---- Provided text
From 1e60d7fd3b807c5d4624d393b36bcd37338898ea Mon Sep 17 00:00:00 2001
From: Kyle Eckhart <kgeckhart@users.noreply.github.com>
Date: Mon, 23 Feb 2026 15:34:44 -0500
Subject: [PATCH] More comments and only reset deleted if the new segment is
 larger

Signed-off-by: Kyle Eckhart <kgeckhart@users.noreply.github.com>
---
 tsdb/agent/db.go | 32 ++++++++++++++++++++++++--------
 1 file changed, 24 insertions(+), 8 deletions(-)

diff --git a/tsdb/agent/db.go b/tsdb/agent/db.go
index 46a47a2105..93a9d1e712 100644
--- a/tsdb/agent/db.go
+++ b/tsdb/agent/db.go
@@ -556,9 +556,16 @@ func (db *DB) loadWAL(r *wlog.Reader, duplicateRefToValidRef map[chunks.HeadSeri
 				series, created := db.series.GetOrSet(series.lset.Hash(), series)
 
 				if !created {
+					// We don't need to check if entry.Ref exists / if the value is not series.ref because GetOrSet
+					// enforces that the same labels will always get the same Ref. If we did not create a new ref
+					// the only possible ref it should ever be in the WAL is series.ref
 					duplicateRefToValidRef[entry.Ref] = series.ref
-					// Make sure we keep the duplicate SeriesRef while it exists in the WAL
-					db.deleted[entry.Ref] = currentSegmentOrCheckpoint
+
+					// We want to track the largest segment where we encountered the duplicate ref, so we can ensure
+					// it remains in the checkpoint until we get past that segment.
--------
---- Data section
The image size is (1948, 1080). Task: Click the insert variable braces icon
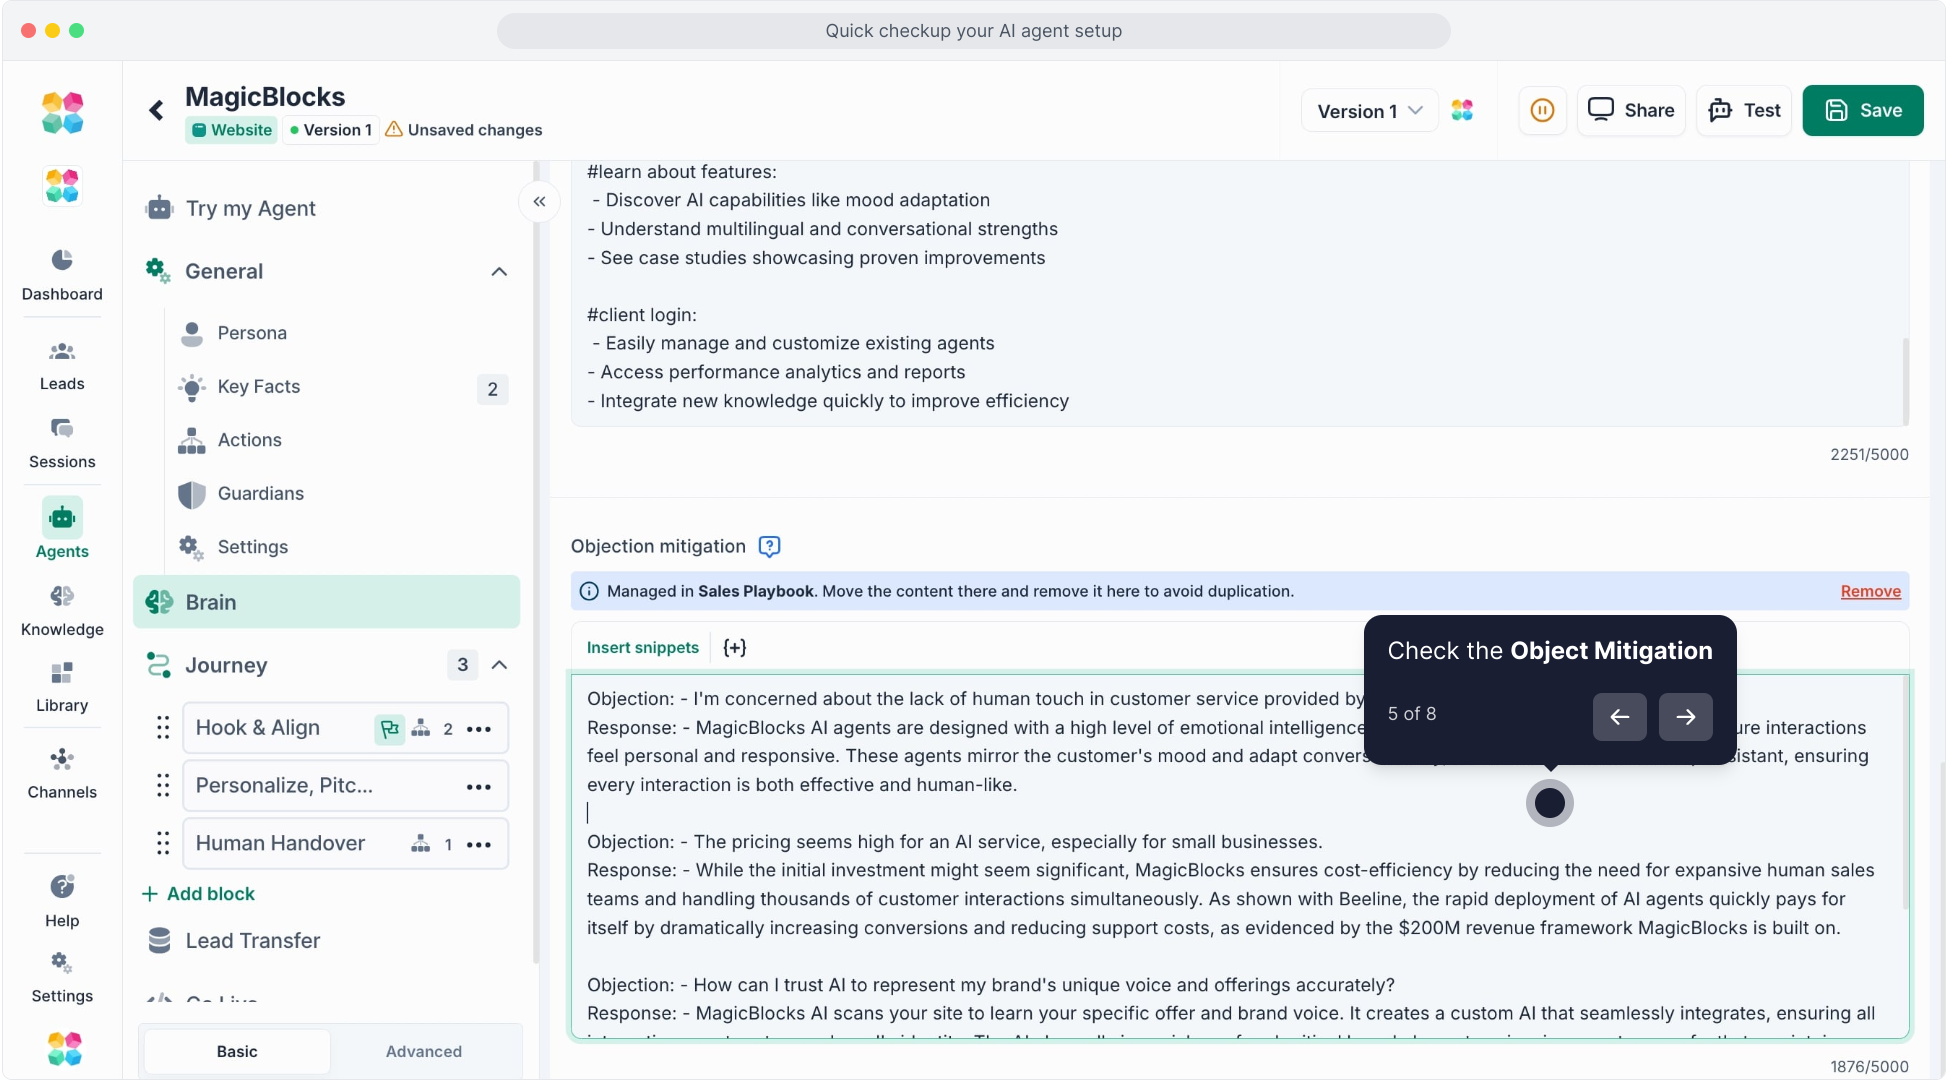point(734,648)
--------
---- Data section
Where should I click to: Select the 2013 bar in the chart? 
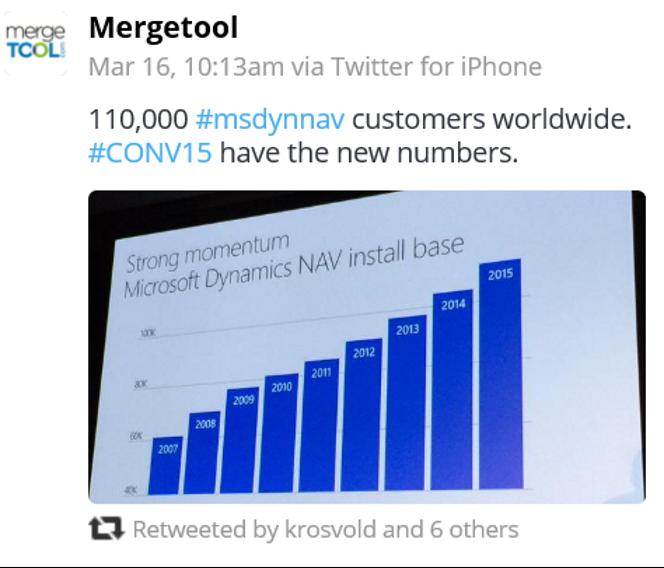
--------
What to do:
1: Reproduce the passage of the patch text that starts at "Signed-off-by: Kyle Eckhart" and goes up to and including "created := db.series.GetOrSet(series.lset.Hash(), series)".
2: According to the subject line of the patch text, under what condition is deleted reset?

Answers given:
1:
Signed-off-by: Kyle Eckhart <kgeckhart@users.noreply.github.com>
---
 tsdb/agent/db.go | 32 ++++++++++++++++++++++++--------
 1 file changed, 24 insertions(+), 8 deletions(-)

diff --git a/tsdb/agent/db.go b/tsdb/agent/db.go
index 46a47a2105..93a9d1e712 100644
--- a/tsdb/agent/db.go
+++ b/tsdb/agent/db.go
@@ -556,9 +556,16 @@ func (db *DB) loadWAL(r *wlog.Reader, duplicateRefToValidRef map[chunks.HeadSeri
 				series, created := db.series.GetOrSet(series.lset.Hash(), series)

2: Only if the new segment is larger.